- Work instructions:
In the EVCache introduction, which client implementation does EVCache use?
-- START OF Excerpt to read --
EVCache Introduction: Netflix-level Architecture and Mult...

TL;DR

Scenario: Want to learn Netflix’s EVCache system for self-development, but only understand it’s “Memcached-based distributed cache”
Conclusion: Break down EVCache/Rend/Memcached/Mnemonic four layers to understand cache layer responsibilities, performance ceiling and multi-AZ replication model
Output: Practical architecture understanding framework + typical deployment path + common error quick reference

EVCache

EVCache is a high-performance distributed cache system open-sourced by Netflix, based on Memcached’s in-memory storage architecture, using Spymemcached client implementation.
-- END OF Excerpt to read --
-- START OF Supplied material --
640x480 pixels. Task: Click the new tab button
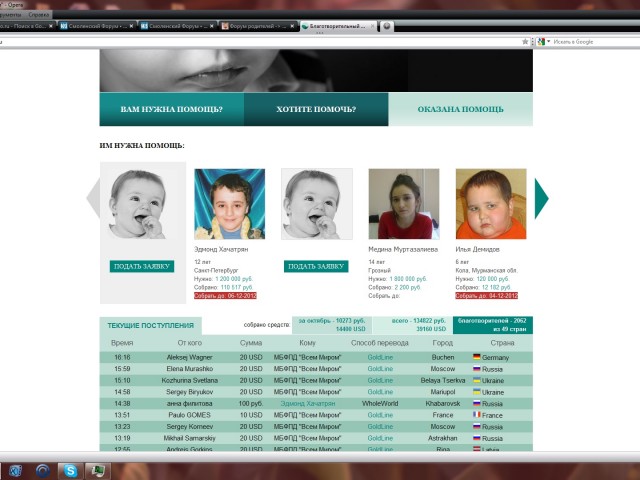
-- END OF Supplied material --
- Answer to the task:
Spymemcached